Humairah Mansor, Shazmin Aniza Abdul Shukor, Razak Wong Chen Keng, Nurul Syahirah Khalid,
Volume 21, Issue 2 (6-2025)
Abstract
Building fixtures like lighting are very important to be modelled, especially when a higher level of modelling details is required for planning indoor renovation. LIDAR is often used to capture these details due to its capability to produce dense information. However, this led to the high amount of data that needs to be processed and requires a specific method, especially to detect lighting fixtures. This work proposed a method named Size Density-Based Spatial Clustering of Applications with Noise (SDBSCAN) to detect the lighting fixtures by calculating the size of the clusters and classifying them by extracting the clusters that belong to lighting fixtures. It works based on Density-Based Spatial Clustering of Applications with Noise (DBSCAN), where geometrical features like size are incorporated to detect and classify these lighting fixtures.
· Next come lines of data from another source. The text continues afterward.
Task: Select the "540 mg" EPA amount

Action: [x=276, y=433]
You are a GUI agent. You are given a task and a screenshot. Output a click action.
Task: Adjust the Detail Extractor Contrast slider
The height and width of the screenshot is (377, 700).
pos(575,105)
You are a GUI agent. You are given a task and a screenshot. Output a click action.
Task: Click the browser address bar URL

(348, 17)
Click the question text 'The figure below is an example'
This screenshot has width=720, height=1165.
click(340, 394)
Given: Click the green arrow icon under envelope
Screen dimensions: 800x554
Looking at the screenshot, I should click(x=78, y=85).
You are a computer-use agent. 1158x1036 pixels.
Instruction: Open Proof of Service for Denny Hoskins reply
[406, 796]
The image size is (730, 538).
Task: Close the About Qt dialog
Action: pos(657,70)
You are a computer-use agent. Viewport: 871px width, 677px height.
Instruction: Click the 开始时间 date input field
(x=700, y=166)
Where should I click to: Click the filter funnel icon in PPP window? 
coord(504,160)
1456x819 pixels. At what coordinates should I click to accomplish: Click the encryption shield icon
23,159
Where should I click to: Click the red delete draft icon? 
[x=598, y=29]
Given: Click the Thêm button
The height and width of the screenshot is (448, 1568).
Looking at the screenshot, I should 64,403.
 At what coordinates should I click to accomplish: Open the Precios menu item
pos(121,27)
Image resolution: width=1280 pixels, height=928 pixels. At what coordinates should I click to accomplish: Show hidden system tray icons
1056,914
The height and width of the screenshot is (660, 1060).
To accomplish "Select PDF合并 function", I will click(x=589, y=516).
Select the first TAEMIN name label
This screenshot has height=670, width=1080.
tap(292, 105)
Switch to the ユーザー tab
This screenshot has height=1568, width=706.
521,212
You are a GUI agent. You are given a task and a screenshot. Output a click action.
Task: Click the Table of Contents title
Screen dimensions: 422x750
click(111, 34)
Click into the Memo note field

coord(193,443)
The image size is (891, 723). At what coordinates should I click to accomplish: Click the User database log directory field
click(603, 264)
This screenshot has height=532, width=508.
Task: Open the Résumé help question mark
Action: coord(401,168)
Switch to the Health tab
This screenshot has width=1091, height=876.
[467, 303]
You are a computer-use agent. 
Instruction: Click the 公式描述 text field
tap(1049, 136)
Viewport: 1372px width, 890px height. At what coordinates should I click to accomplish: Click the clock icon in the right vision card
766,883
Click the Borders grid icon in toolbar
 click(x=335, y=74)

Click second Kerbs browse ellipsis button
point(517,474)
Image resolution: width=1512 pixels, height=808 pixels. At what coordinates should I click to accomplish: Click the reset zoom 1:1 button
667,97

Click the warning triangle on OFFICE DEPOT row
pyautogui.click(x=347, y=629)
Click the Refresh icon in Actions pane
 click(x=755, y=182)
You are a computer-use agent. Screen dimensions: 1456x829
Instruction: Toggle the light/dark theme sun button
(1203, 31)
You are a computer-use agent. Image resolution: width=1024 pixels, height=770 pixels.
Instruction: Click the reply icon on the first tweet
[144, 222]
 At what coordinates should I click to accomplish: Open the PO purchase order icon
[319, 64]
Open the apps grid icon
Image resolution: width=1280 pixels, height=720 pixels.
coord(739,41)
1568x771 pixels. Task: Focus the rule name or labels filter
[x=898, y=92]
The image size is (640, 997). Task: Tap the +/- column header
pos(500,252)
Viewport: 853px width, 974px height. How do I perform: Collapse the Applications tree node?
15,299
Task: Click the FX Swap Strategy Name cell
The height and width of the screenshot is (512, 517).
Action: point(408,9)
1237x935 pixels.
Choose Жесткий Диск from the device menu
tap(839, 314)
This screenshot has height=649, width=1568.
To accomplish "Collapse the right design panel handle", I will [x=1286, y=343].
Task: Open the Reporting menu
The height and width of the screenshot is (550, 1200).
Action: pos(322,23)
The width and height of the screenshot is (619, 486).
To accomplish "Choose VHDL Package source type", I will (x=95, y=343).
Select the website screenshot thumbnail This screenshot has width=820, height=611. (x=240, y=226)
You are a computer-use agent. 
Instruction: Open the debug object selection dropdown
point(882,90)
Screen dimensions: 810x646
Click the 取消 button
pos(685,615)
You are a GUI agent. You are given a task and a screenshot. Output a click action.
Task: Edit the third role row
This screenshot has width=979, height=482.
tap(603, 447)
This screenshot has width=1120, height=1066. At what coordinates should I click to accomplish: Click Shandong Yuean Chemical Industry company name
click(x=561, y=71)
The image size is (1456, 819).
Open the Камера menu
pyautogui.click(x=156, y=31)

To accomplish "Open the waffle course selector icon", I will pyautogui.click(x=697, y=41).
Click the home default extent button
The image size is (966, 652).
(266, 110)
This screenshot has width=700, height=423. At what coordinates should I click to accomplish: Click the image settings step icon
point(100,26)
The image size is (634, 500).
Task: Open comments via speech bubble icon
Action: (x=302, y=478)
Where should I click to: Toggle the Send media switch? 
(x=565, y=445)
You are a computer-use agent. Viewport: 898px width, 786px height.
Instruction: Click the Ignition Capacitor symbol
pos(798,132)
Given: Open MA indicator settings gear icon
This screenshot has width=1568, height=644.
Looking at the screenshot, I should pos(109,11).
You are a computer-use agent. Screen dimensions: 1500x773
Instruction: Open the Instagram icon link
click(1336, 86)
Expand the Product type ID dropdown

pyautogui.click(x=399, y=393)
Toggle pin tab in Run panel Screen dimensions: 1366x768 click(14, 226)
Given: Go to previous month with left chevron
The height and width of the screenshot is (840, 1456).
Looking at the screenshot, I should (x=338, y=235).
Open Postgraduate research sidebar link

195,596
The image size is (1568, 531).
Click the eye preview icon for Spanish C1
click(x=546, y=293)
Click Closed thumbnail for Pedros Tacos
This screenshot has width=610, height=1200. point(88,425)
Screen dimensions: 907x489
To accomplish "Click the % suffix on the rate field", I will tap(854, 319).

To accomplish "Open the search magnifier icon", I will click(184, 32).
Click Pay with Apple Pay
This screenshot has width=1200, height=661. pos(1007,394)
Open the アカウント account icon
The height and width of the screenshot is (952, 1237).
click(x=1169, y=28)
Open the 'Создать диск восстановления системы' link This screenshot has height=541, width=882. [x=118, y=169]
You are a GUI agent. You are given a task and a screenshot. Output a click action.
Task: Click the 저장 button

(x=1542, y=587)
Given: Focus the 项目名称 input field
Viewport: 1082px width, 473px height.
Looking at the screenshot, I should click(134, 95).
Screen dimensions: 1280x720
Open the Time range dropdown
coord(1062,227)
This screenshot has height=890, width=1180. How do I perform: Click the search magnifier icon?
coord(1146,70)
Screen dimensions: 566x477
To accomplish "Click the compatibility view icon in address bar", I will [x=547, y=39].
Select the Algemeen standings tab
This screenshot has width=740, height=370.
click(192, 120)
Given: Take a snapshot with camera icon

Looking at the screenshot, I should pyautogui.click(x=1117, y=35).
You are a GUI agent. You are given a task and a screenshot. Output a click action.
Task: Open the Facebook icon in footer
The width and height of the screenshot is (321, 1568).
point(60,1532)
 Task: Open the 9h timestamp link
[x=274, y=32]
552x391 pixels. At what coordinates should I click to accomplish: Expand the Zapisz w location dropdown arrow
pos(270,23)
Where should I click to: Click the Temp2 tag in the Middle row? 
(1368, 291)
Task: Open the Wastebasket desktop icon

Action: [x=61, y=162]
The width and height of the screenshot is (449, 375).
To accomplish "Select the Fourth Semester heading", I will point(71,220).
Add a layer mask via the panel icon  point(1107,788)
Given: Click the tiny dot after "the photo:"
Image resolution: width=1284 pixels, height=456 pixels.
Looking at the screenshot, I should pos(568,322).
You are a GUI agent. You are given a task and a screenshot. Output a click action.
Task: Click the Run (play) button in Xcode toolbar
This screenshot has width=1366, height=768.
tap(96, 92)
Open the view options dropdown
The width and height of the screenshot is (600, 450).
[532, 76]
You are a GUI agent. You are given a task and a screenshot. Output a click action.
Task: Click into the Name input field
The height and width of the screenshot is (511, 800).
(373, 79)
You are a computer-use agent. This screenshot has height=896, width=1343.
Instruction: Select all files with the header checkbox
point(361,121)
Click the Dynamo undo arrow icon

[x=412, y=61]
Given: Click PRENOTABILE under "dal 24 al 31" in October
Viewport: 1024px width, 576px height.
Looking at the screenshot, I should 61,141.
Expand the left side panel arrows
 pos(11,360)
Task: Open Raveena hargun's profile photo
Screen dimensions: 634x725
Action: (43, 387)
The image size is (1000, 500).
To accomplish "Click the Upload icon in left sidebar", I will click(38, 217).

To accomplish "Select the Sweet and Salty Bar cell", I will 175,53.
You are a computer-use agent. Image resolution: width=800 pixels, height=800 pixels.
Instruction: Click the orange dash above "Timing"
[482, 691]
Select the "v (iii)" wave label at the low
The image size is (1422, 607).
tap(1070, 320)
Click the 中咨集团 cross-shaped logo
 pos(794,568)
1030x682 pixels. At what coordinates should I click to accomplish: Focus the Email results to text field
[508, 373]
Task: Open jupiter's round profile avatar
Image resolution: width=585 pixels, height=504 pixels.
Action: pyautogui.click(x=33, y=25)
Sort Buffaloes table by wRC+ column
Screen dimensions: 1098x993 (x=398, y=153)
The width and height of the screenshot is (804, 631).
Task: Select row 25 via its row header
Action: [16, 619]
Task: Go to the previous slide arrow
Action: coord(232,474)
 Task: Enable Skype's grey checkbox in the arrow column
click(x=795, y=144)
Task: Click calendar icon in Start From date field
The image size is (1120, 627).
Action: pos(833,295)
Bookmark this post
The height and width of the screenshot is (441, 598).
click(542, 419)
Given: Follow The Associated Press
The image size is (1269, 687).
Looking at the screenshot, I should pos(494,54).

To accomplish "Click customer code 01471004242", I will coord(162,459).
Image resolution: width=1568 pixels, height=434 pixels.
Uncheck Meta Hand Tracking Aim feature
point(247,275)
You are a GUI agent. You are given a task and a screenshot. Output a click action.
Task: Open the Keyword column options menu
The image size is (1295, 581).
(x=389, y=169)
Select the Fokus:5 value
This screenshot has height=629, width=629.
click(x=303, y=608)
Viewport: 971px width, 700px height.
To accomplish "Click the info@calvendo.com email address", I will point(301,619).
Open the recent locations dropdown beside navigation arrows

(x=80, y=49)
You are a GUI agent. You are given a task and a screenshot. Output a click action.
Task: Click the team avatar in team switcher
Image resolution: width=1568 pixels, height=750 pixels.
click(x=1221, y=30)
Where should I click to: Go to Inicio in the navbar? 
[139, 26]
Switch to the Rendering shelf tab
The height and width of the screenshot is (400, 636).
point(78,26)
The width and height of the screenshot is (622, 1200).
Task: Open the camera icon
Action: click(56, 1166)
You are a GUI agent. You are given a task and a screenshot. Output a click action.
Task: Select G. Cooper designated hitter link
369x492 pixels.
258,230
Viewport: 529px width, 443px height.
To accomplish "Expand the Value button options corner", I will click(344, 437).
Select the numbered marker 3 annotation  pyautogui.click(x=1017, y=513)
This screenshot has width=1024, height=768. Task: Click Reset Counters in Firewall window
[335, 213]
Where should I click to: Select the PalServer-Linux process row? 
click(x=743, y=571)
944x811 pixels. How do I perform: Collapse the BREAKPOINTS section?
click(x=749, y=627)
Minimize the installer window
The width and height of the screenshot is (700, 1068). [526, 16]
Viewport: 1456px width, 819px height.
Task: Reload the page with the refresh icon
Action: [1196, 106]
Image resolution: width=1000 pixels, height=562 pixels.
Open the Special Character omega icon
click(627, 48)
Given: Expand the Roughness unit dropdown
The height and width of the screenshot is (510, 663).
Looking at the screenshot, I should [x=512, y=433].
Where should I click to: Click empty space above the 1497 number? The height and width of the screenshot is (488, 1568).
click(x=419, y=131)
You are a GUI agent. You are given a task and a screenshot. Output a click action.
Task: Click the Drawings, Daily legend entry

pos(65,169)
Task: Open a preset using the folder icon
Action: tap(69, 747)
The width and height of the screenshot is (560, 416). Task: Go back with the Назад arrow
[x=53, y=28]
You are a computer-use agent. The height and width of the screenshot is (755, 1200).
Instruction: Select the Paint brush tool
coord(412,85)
The final results of the detected lighting fixtures to the raw point cloud data are validated by using F1-score and IoU to determine the accuracy of the predicted object classification and the positions of the detected fixtures. The results show that the proposed method has successfully detected the lighting fixtures with scores of over 0.9. It is expected that the developed algorithm can be used to detect and classify fixtures from any 3D point cloud data representing buildings.